**本文抜粋**:
______________________________

ポップ・ミュージックの一般的流行りに関しては、そんなに嫌に感じるものはなかったです。マドンナが組織プレイでやって来たことをDIYで表現し、「8割下世話・2割クール」な感覚で表現してるレディ・ガガの存在意義ってわかる(Twitter上で、僕の年間ベストがガガであるようなことを書いている人がいるみたいですが、それは違います。クロスビートの個人年間ベストで使うジャケ写は1位を意味するものとは全く無関係なので)し、テイラー・スウィフトの曲も女のコが寝る前につける日記みたいな感じで共感されるのも理解出来るし。そりゃ、マイリー・サイラスとかブラック・アイド・ピーズって評価のポイントがわからずその意味でもウザいけど、堪え難いほど存在感が嫌な感じで突出しているわけでもないし。


インディに関して言っても、そんなに嫌なわけじゃないです。その界隈で今年話題になったアニマル・コレクティヴ、グリズリー・ベア、ホラーズ、フェニックス、The XX、ガールズ。全部良いと思います。個人的にはバット・フォー・ラッシズなんて最高でした。アメリカのライブハウス界隈で人気のPains Of Being Pure At Heart,Japandroids,Wavvesあたりも面白い動きだなあと思ってるし。


ただ、「そこまですげえのか?」となると、そこのとこがちょっと微妙なのは否めないです。ヤーヤーヤーズの3rdアルバムは、今年の諸々の雑誌の年間ベストの上位に必ずと言っていいほどありますが、正直、これがそこまで上位に来てしまうことに「う〜ん」と感じざるを得ません。たしかに良い作品ですが、最初の2枚と比べてそこまで良い作品とは思えないもの。前半までだったら最高傑作の予感もさせるんですけど、最後までアルバム聴かせる力で言うと明らかに前2枚の方が上。まあ、どんなアルバム出そうが必ず上位にランクさせる力は、彼らの世代ではトップクラスだとは認めますが、このアルバム、他の年の作品との競争だったら、果たしてここまで上位に来たかどうか。そこのとこ、疑問なわけです。

______________________________

**入力データ**:
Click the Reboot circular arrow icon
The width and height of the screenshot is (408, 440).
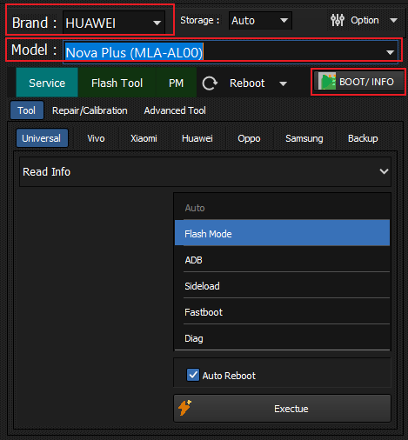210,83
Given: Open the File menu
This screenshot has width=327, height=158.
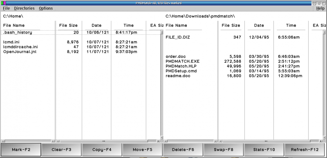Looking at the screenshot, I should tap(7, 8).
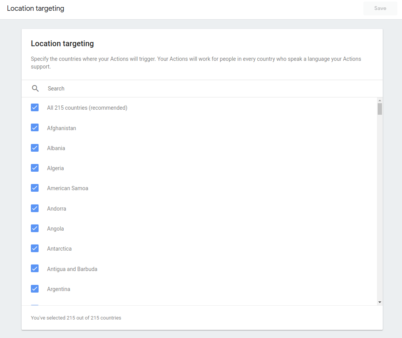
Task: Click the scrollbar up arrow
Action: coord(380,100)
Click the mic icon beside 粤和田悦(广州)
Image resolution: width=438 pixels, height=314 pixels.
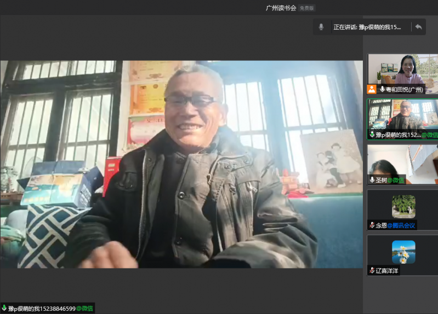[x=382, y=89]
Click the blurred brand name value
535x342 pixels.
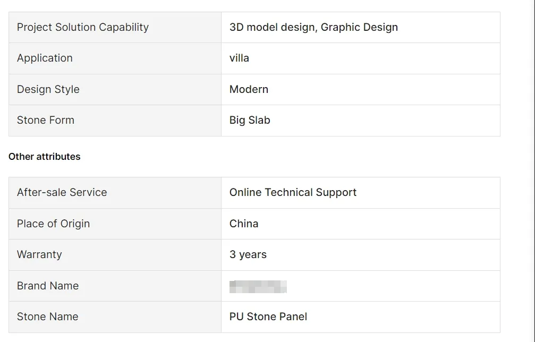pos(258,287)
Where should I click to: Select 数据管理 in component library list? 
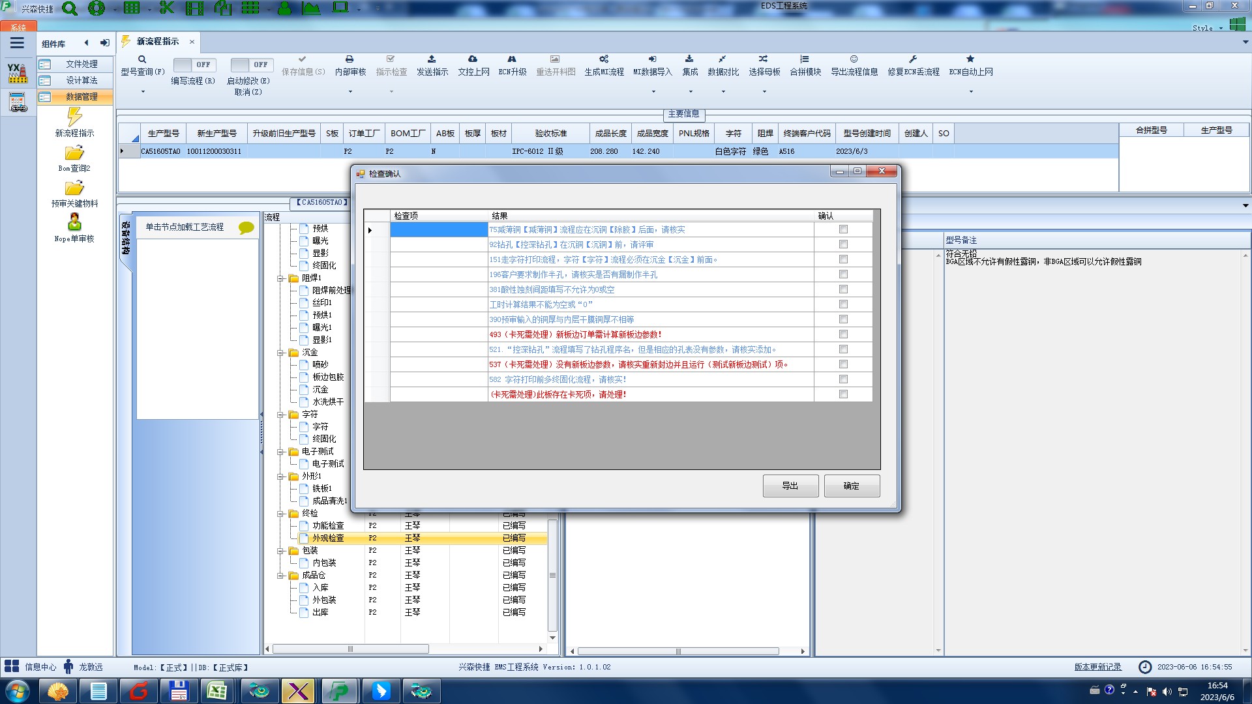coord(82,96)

______________________________

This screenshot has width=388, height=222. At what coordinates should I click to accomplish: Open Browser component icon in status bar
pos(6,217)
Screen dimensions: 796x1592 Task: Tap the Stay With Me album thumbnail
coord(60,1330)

______________________________

**作業内容**:
a – 本文抜粋の内容を二文にまとめてください。
b – エントリーのうち、「Given: Open the File menu」を含む行から「coord(82,96)」を含む行までを、両端の行も含めて一字一句変えずにもう一度書いてください。画像は回答に入れないでください。
本文抜粋とエントリーは、それぞれ別の出典から取られたものです。

**回答**:
a – 筆者は今年のポップ・ミュージックの流行にもインディ界隈の話題作にも、それほど嫌なものは感じていません。ただし、ヤーヤーヤーズの3rdアルバムが各誌の年間ベストで上位に入ることには疑問を抱いており、良い作品ではあるものの最初の2枚ほどではないと考えています。

b –
Given: Open the File menu
This screenshot has width=327, height=158.
Looking at the screenshot, I should tap(7, 8).
Task: Click the scrollbar up arrow
Action: coord(380,100)
Click the mic icon beside 粤和田悦(广州)
Image resolution: width=438 pixels, height=314 pixels.
[x=382, y=89]
Click the blurred brand name value
535x342 pixels.
pos(258,287)
Where should I click to: Select 数据管理 in component library list? 
coord(82,96)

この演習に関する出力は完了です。